# Exercise requirements:
Write each line below back out exactly, omitting its pictures.

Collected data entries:
++++++
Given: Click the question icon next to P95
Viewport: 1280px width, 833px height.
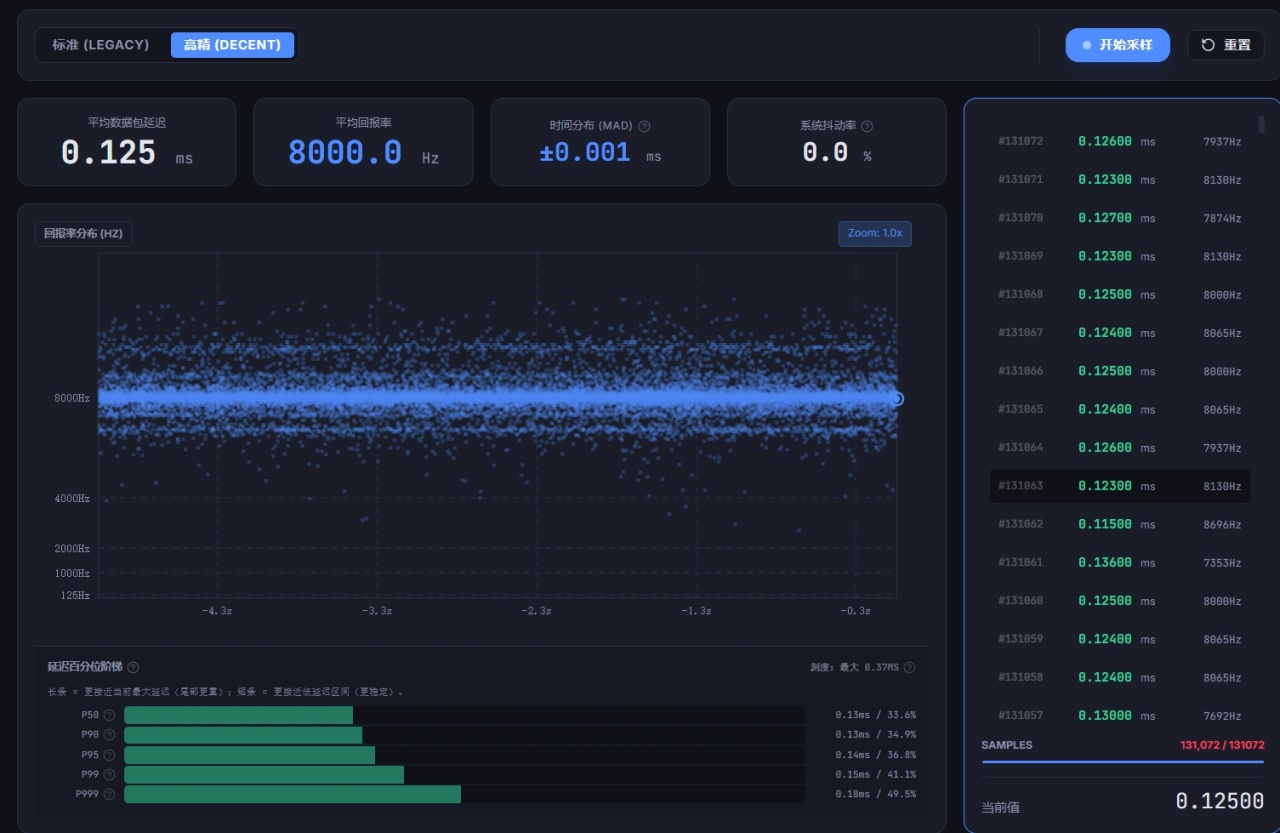Looking at the screenshot, I should (x=109, y=755).
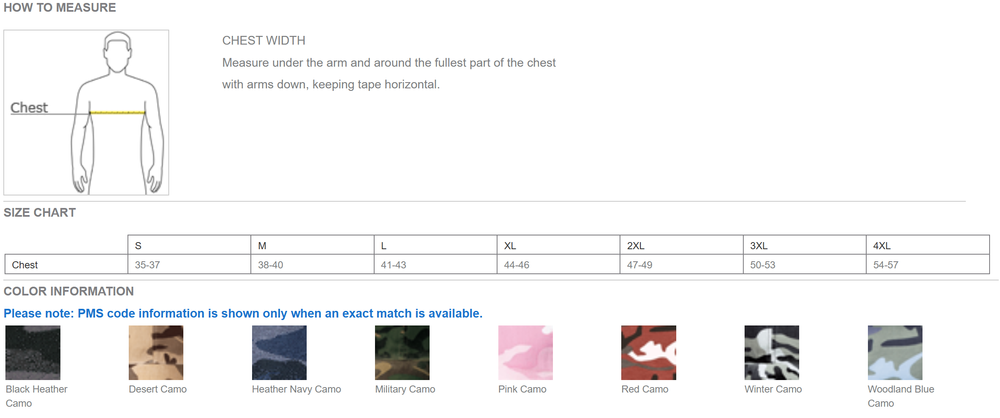Select the Woodland Blue Camo swatch

[x=894, y=352]
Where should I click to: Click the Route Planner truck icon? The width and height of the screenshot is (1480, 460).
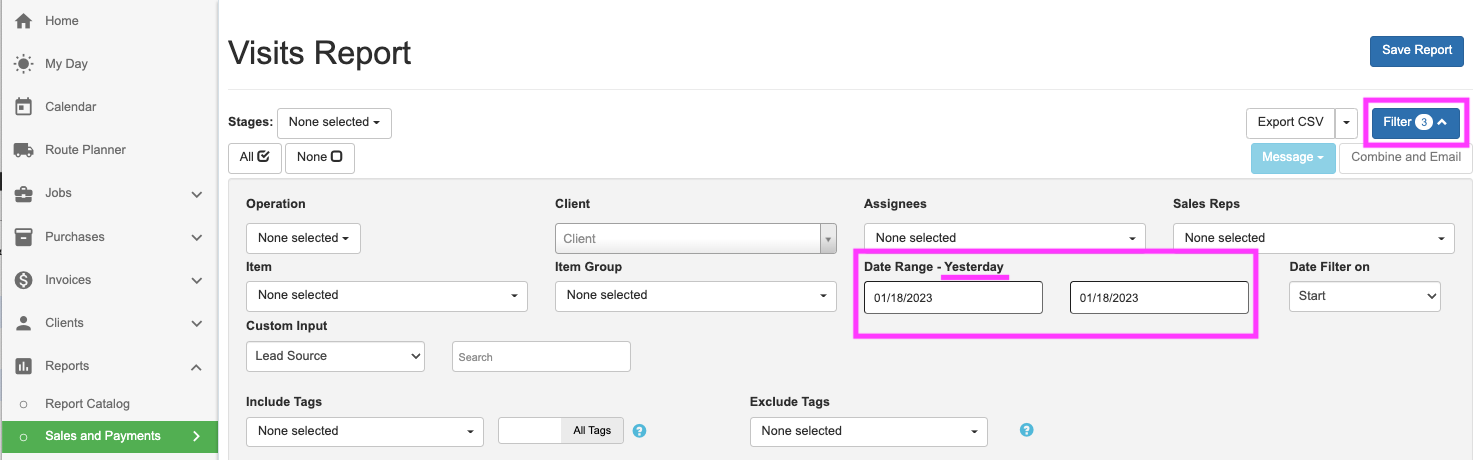pos(24,150)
++++++
# Exercise solution:
Given: Click the question icon next to P95
Viewport: 1280px width, 833px height.
Looking at the screenshot, I should (x=109, y=755).
Select the Woodland Blue Camo swatch

[x=894, y=352]
Where should I click to: Click the Route Planner truck icon? The width and height of the screenshot is (1480, 460).
pos(24,150)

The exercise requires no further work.